Data communications and other informational uses, as much or more than video telephony, were part of Picturephone's justification from the start. Bell engineers saw themselves at work on a "technological marriage between the computer and the Picturephone" that would permit households to receive local weather reports, watch the stock market, and make airline reservations [ . .] Video capacity would provide a way of displaying data, sending text and graphical images, selling products, and conducting classes.
Sound familiar? Lipartito's point is that so-called technological failures have strong cultural impacts: they are both the product of social interactions and imagination, and the source of future modes of imagining. My point is that this mode of imagining was, at its core, a belief that a visual display of information could and would lead to more effective information control. Visual displays were enrolled as actors in this imagining, associated to communication networks by being affixed to telephones. This association was unreliable, and visual displays de-inscribed themselves from their telephonic counterparts. By the early eighties, new delegates had already been enlisted. Digital watches were taking up the same banner, integrating thermometers, translation equipment and TV screens as early as 1982. Since then, mobile phones, Palm Pilots and now cameras have each proceeded in the same manner. Each of these new delegates reinforces the articulation between information, digital screens and user control in its own way, another step in a broader cultural narrative.

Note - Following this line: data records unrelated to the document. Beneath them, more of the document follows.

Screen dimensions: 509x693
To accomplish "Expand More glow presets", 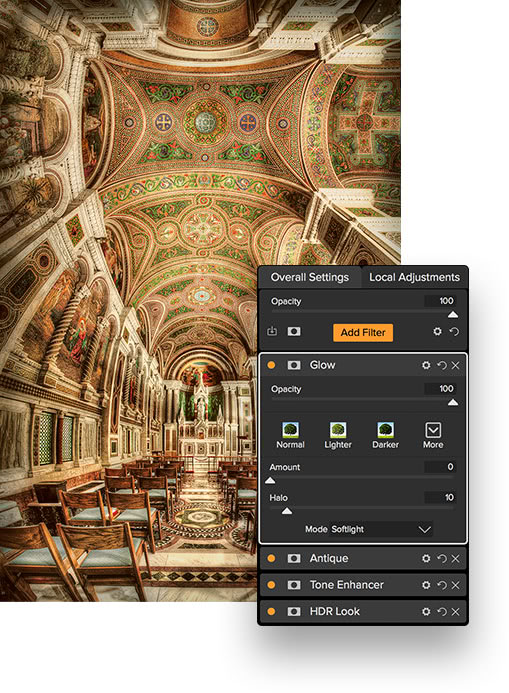I will coord(433,435).
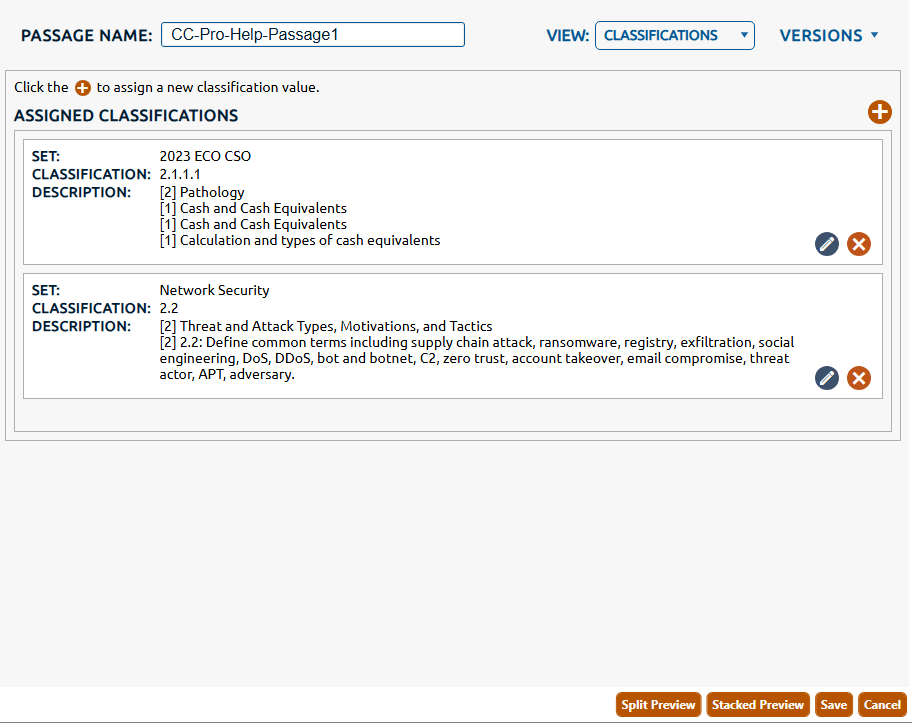Select the Assigned Classifications heading
This screenshot has width=912, height=723.
[x=126, y=116]
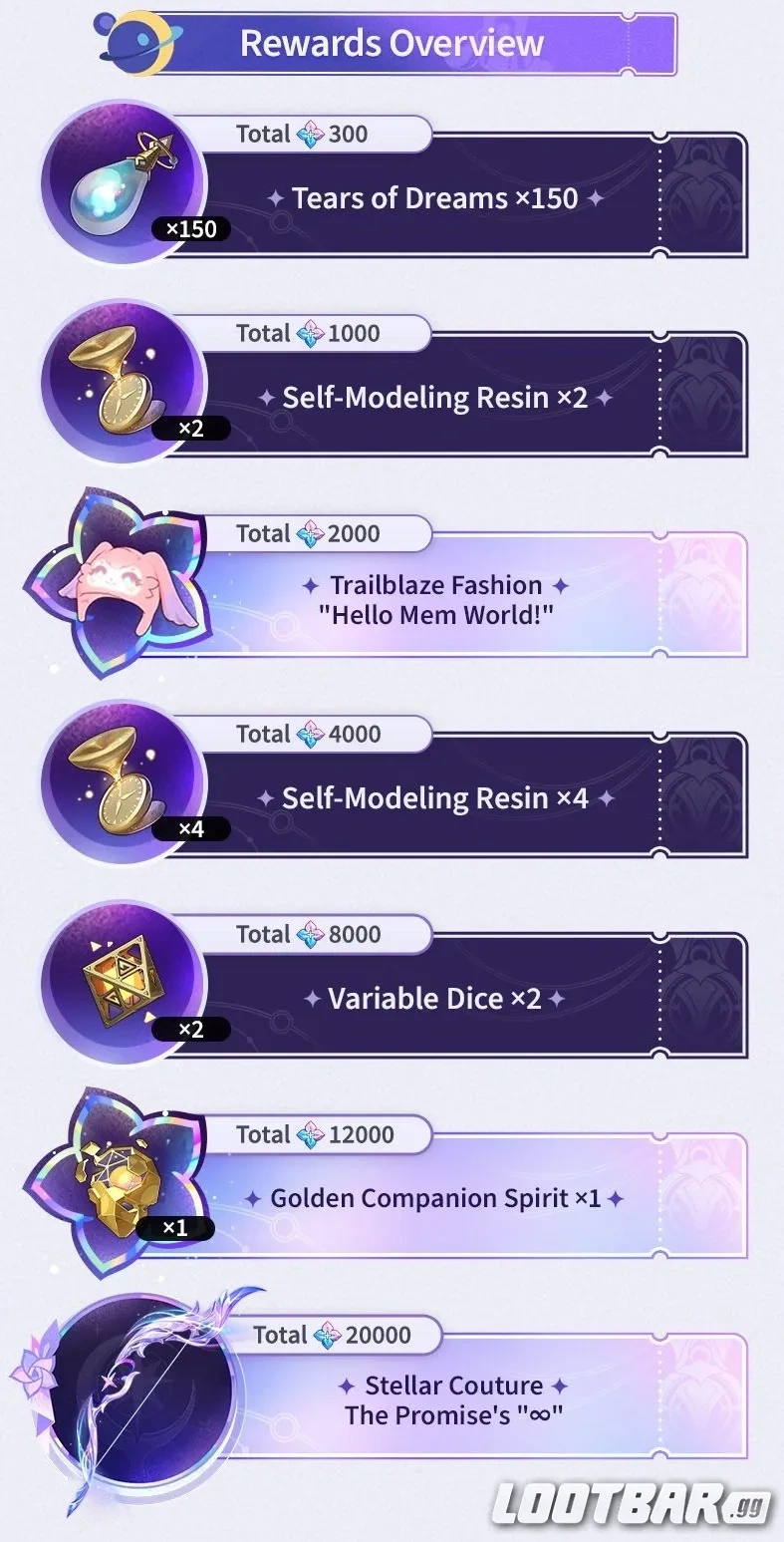Click the Variable Dice cube icon

[123, 983]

The pleasure and ease of consent

Communicating screenic relationships

<24> Somewhere along the way, then, graphical screens came to be experienced by users as user-friendly. And they continue to be experienced that way on a daily basis. The cultural narrative has been taken up and reproduced; we have enlisted ourselves alongside our technological delegates. How has this taken place? How have do we experience a culture of mobile, user-friendly visual technology, and how does our experience translate into forms of consent to information control inscribed within these very systems?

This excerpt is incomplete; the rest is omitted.